There’s no great mystery surrounding the purpose of the Consumer Financial Protection Bureau. The goal of the agency is spelled out in its name: it’s a bureau that exists to protects the financial interests of consumers.
At least, it did. For now, Donald Trump has put Office of Management and Budget Director Mick Mulvaney in charge of the CFPB — despite (or perhaps because of) Mulvaney’s stated belief that the agency shouldn’t exist. As expected, the far-right Republican wasted little time in overhauling the CFPB’s mission statement to make it more bank-friendly.
Yesterday, as the New York Times reported, Mulvaney sent a letter to the agency’s employees, outlining a new vision that downplays the importance of consumers’ interests.
Mr. Mulvaney made clear that under his direction, the consumer bureau would be more reluctant to target companies without overwhelming evidence of wrongdoing and suggested that the effect on a business should be weighed more heavily when considering cracking down on potential consumer abuses. […]
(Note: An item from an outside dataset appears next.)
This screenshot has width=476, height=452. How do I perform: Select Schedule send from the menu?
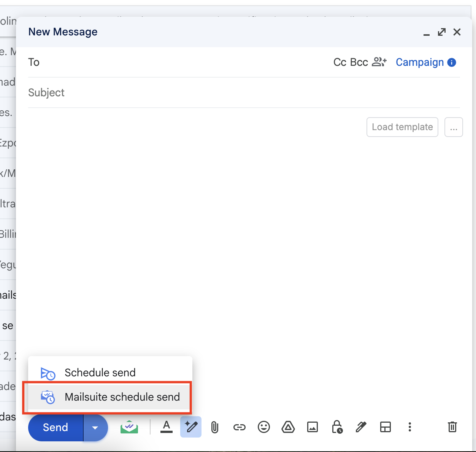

Mr. Mulvaney also said that the bureau would introduce more quantitative rigor in determining which companies to target for enforcement, a move sure to be welcomed by banks and financial trade groups that have complained about the agency’s enforcement approach.
“We are government employees,” Mulvaney wrote. “We don’t just work for the government, we work for the people. And that means everyone: those who use credit cards, and those who provide those cards; those who take loans, and those who make them; those who buy cars, and those who sell them. All of those people are part of what makes this country great.”